Posted to solr-user@lucene.apache.org by Ryan McKinley <ry...@gmail.com> on 2008/01/26 00:20:02 UTC
JSON tokenizer? tagging ideas
I've been struggling with how to get various bits of structured data
into solr documents. In various projects I have tried various ideas,
but none feel great.
Take a simple example where I want a document field to be the list of
linked data with name, ID, and path. I have tried things like:
<doc>
<field name="id">ID</field>
<field name="link">IDA nameA pathA</field>
<field name="link">IDB nameB pathB</field>
<field name="link">IDC nameC pathC</field>
</doc>
this is ok -- when spaces are a problem, i've tokenized on \n -- but
this feels very brittle.
I'm considering a general JSON tokenizer and want to know what you all
think.
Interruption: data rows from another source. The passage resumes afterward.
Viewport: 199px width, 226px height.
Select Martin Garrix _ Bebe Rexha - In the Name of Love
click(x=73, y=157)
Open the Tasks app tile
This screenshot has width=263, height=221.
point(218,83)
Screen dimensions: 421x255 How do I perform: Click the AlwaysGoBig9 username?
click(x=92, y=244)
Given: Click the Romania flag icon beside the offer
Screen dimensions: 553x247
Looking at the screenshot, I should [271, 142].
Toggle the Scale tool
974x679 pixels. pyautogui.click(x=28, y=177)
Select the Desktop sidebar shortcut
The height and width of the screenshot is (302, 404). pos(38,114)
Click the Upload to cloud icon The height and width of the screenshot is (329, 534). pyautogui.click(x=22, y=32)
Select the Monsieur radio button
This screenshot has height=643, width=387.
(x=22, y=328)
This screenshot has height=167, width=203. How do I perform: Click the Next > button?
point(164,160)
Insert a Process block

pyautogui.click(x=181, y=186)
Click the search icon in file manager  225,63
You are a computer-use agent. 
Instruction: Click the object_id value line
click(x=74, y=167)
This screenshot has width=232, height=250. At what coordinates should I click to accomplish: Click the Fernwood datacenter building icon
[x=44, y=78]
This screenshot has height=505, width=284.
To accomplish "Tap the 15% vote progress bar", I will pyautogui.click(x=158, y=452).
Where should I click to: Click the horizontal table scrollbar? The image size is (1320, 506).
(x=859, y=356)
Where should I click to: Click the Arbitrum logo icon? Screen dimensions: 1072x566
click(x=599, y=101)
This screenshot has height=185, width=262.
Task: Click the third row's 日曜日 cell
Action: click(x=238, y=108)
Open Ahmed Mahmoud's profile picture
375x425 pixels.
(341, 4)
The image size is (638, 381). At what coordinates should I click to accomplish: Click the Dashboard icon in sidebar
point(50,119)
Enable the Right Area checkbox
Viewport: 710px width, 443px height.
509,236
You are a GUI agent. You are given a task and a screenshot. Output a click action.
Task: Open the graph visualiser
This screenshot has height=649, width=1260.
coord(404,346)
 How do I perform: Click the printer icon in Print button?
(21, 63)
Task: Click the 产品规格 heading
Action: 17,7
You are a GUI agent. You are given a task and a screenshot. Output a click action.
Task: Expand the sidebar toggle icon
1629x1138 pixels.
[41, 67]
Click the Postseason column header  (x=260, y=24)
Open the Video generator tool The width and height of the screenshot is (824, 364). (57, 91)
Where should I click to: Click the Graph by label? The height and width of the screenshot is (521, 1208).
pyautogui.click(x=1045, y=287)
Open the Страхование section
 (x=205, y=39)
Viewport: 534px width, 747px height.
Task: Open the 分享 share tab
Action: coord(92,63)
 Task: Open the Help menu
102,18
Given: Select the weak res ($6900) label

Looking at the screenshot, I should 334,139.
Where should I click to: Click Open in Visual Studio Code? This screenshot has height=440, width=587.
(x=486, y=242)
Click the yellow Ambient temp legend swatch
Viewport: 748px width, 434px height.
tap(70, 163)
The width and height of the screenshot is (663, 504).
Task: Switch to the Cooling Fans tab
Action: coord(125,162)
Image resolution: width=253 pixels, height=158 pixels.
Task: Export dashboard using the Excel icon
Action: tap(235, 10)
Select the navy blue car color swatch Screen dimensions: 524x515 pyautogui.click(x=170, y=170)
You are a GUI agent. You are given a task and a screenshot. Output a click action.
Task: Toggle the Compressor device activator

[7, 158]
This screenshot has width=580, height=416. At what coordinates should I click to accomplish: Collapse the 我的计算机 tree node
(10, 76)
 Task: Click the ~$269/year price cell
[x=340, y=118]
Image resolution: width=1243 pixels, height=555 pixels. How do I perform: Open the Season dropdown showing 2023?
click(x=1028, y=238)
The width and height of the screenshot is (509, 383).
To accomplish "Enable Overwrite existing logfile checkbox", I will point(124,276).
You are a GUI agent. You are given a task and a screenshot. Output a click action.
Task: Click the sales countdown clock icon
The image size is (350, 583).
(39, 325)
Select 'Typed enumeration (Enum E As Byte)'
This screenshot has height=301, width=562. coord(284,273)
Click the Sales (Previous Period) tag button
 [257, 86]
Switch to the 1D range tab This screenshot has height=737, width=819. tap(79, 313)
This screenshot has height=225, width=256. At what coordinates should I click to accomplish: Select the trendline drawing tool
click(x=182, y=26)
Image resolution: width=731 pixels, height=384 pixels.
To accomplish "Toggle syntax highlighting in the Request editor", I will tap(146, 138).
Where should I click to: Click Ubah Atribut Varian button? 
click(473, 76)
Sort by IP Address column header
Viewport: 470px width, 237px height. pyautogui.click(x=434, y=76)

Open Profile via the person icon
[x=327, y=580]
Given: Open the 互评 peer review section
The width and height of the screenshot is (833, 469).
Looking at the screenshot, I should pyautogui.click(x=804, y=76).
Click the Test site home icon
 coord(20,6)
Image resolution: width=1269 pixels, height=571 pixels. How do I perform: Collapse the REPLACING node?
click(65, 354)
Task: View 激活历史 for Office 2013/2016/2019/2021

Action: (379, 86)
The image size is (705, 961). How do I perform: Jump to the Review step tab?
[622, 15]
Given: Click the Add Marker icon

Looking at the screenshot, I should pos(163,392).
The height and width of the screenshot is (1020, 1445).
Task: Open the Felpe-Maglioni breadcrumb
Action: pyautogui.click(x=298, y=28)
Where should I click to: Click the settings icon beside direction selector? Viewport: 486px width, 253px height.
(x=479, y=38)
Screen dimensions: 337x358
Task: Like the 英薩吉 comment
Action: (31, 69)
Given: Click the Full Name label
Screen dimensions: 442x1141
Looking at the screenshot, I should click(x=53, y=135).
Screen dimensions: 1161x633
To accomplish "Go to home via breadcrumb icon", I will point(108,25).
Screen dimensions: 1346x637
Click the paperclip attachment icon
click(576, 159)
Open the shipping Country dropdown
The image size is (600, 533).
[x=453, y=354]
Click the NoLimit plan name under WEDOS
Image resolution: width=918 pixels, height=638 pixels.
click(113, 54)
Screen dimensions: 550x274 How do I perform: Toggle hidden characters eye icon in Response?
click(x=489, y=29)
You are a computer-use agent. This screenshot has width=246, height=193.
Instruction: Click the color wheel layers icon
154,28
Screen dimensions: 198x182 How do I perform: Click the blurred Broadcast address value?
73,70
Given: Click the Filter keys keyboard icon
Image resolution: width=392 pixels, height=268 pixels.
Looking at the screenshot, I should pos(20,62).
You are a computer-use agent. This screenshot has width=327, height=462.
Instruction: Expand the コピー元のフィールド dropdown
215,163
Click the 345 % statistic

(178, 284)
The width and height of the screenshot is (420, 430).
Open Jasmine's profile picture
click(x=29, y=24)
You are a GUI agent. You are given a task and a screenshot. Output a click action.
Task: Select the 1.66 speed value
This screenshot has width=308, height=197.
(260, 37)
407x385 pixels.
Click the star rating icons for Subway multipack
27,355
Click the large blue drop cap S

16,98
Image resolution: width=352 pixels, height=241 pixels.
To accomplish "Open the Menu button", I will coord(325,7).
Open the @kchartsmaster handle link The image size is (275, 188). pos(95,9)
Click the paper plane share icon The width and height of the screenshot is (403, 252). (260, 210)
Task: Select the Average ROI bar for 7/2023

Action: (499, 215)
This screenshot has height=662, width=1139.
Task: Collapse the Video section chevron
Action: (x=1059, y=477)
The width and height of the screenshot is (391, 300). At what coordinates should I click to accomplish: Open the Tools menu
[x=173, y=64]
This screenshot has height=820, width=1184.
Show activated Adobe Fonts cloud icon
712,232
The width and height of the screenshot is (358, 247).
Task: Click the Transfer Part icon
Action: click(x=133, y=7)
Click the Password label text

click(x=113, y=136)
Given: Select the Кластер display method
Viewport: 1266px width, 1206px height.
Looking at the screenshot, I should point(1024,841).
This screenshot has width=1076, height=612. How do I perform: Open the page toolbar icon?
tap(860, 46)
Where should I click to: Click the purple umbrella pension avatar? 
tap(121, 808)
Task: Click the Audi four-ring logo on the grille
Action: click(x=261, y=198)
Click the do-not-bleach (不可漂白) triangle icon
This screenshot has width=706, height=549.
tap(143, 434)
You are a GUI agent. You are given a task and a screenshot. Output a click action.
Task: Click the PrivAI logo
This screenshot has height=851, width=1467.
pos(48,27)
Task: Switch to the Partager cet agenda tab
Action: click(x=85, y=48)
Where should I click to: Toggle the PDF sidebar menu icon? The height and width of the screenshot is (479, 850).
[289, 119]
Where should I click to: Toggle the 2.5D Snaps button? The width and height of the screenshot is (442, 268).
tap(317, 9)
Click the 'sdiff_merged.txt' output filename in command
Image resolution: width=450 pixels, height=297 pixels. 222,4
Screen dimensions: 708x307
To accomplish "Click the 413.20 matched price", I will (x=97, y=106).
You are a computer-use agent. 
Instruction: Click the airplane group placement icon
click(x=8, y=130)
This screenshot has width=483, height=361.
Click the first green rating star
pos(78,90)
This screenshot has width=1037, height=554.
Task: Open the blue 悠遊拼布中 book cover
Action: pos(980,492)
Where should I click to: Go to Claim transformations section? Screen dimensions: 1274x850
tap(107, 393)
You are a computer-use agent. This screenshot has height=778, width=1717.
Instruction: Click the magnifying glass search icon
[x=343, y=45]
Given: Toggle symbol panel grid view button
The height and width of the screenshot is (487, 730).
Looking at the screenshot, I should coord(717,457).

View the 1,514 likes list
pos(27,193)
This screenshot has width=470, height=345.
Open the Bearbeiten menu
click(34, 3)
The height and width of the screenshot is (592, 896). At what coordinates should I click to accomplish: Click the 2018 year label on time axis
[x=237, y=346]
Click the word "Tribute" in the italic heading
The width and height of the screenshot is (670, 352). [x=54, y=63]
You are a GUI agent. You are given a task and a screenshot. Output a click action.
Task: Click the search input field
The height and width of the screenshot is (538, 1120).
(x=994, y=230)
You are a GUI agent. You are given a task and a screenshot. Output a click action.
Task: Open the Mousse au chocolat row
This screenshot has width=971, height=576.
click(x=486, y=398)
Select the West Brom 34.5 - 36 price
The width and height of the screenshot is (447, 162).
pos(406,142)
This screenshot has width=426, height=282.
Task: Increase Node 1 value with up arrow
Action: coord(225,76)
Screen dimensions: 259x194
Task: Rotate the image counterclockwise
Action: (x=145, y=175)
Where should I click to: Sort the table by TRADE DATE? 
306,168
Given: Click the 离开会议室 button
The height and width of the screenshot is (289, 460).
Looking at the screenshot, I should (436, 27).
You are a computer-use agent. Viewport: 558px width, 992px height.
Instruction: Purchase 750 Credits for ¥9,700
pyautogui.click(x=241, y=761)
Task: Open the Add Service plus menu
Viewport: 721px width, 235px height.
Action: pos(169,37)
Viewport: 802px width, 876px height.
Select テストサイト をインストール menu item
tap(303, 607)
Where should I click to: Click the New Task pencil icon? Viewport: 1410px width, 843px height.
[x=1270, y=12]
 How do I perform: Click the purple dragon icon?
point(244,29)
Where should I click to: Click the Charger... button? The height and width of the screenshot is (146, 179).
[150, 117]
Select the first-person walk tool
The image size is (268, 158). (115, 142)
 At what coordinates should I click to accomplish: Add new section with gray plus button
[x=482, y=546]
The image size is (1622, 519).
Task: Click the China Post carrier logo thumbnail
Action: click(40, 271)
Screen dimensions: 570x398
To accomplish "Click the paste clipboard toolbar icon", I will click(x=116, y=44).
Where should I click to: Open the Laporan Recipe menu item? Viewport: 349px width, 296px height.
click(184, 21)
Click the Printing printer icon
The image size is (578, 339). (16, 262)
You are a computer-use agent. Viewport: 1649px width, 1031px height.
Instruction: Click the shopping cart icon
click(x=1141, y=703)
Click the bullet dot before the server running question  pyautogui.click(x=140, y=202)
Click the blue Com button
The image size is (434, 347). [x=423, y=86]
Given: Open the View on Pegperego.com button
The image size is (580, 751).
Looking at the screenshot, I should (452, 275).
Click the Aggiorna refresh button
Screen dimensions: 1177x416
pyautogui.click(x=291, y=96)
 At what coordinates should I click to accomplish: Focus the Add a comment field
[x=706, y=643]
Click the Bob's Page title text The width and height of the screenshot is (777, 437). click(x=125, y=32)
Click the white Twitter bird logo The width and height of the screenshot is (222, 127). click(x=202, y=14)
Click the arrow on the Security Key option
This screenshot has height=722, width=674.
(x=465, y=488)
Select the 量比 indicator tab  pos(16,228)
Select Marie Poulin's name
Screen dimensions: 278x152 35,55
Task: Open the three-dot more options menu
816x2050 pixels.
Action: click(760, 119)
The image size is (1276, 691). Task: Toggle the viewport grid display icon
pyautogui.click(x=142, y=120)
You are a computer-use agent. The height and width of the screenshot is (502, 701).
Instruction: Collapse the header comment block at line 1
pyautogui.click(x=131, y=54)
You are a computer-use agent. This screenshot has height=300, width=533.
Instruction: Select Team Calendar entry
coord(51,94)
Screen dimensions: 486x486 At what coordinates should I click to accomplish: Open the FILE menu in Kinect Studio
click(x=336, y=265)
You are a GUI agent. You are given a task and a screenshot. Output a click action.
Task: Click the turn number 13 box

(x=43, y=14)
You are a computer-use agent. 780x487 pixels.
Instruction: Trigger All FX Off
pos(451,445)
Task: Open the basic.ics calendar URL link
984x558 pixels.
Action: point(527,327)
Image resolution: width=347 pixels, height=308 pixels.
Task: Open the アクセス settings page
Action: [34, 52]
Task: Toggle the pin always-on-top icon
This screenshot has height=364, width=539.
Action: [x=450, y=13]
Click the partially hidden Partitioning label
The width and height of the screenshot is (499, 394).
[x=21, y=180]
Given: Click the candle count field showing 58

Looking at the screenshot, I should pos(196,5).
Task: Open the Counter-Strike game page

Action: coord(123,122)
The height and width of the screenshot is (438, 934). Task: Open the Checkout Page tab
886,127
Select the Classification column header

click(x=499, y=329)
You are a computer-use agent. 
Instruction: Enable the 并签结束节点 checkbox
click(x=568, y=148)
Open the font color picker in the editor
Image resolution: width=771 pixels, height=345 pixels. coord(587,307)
Consider:
<doc>
<field name="id">ID</field>
<field name="link">{ "id":10 "name":"nameA" "path":"/..." }</field>
<field name="link">{ "id":11 "name":"nameB" "path":"/..." }</field>
<field name="link">{ "id":12 "name":"nameB" "path":"/..." }</field>
</doc>
The tokenizer can make a token for each key:value pair, that is:
id:10, name:nameA,path:....,id:11...
Perhaps this could be part of the general 'tag' design:
http://wiki.apache.org/solr/UserTagDesign
rather then having fixed prefixes "~erik#lucene", we could use json syntax:
{user:erik, text:lucene, date:20071112 }
Using noggit (http://svn.apache.org/repos/asf/labs/noggit/) the JSON
parsing is super fast. The prefix queries are probably slower with a
longer string, but I guess you could just use:
{u:erik, t:lucene, d:20071112 }
Thoughts?
ryan